Immunogenicity of a Heterologous Prime-Boost COVID-19 Vaccination with mRNA and Inactivated Virus Vaccines Compared with Homologous Vaccination Strategy against SARS-CoV-2 Variants

Abstract

The emergence of SARS-CoV-2 variants may impact the effectiveness of vaccines, while heterologous vaccine strategy is considered to provide better protection. The immunogenicity of an mRNA-inactivated virus vaccine against the SARS-CoV-2 wild-type (WT) and variants was evaluated in the study. SARS-CoV-2 naïve adults (n = 123) were recruited and placed in the following groups: BNT162b2, CoronaVac or BNT162b2-CoronaVac (Combo) Group. Blood samples were collected to measure neutralization antibodies (NAb) by a live virus microneutralization assay (vMN) and surrogate NAb test. The day 56 vMN geometric mean titre (GMT) was 26.2 [95% confident interval (CI), [22.3-30.9] for Combo, 136.9 (95% CI, 104.2-179.7) for BNT162b2, and 14.7 (95% CI, 11.6-18.6) for CoronaVac groups. At 6 months post-first dose, the GMT declined to 8.0, 28.8 and 7.1 in the Combo, BNT162b2 and CoronaVac groups, respectively. Three groups showed reduced neutralizing activity against D614G, beta, theta and delta variants. At day 56 GMT (74.6) and month 6 GMT (22.7), the delta variant in the BNT162b2 group was higher than that in the Combo (day 56, 7.4; month 6, 5.5) and CoronaVac groups (day 56, 8.0; month 6, 5) (p < 0.0001). Furthermore, the mean surrogate NAb value on day 56 in the BNT162b2 group was 594.7 AU/mL and higher than 40.5 AU/mL in Combo and 38.8 AU/mL in CoronaVac groups (p < 0.0001). None of the participants developed severe adverse events, and all other adverse events were self-limiting. The Combo vaccination strategy was safe. The overall vaccine immunogenicity at day 56 and 6 months were comparable to the homologous CoronaVac group but inferior to the homologous BNT162b2 group, against both the WT and all variants. Furthermore, the antibody response of vaccines waned at 6 months and thereby, a third dose of the vaccine is needed for these vaccines.
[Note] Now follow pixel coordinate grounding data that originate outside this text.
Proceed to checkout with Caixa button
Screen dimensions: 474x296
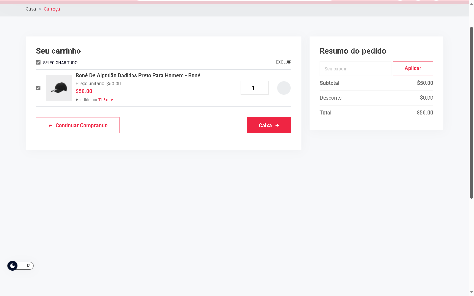coord(269,125)
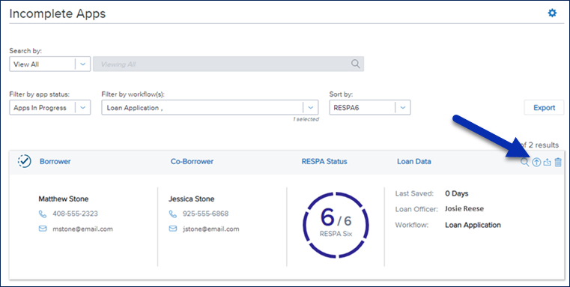Open the Sort by RESPA6 dropdown
Viewport: 570px width, 287px height.
coord(370,108)
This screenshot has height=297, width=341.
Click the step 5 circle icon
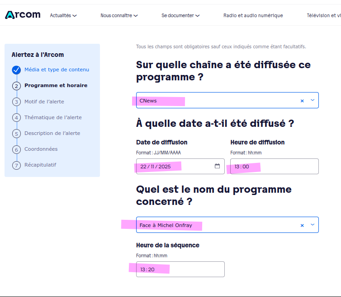click(17, 134)
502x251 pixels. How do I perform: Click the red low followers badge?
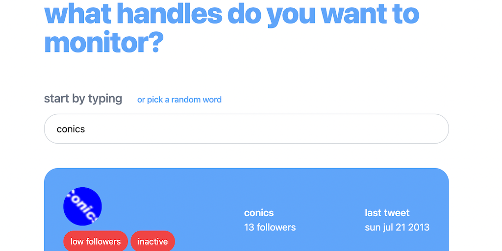96,241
Keywords: COVID-19; heterologous vaccination; neutralizing antibody; variants.

Figure 1

Participant recruitment and research flow diagram.

Figure 2

Comparison of immunogenicity of three vaccination strategies. SARSA-CoV-2 naïve individuals were invited to participate in the vaccination programme. In the Combo group, subjects received one dose of BNT162b2 on day 0 and one dose of CoronaVac on day 28. Then, blood samples were collected on the baseline, day 28, day 56 and month 6. For BNT162b2, subjects recieved two doses of BNT162b2 at the baseline and day 21 respectively and blood was taken at the baseline, day 21, day 56 and month 6. For CoronaVac, Individuals received two doses of CoronaVac vaccine at the baseline and day 28, respectively, and then blood was taken at the baseline, day 28, day 56 and month 6. The live virus microneutralization assay (vMN) was used to determine the level of neutralizing antibodies in serum against (a) wild type, (b) D614G, (c) alpha, (d) beta, (e) theta and (f) delta. BL: baseline; D28: day 28 for Combo and CoronaVac, day 21 for BNT162b2; D56: day 56; M6: month 6. To analyse the difference in immunogenicity between two groups, a post hoc multiple comparison was performed, and a p value was shown on the graph if the value was less than 0.05, which represents a statistically significant difference.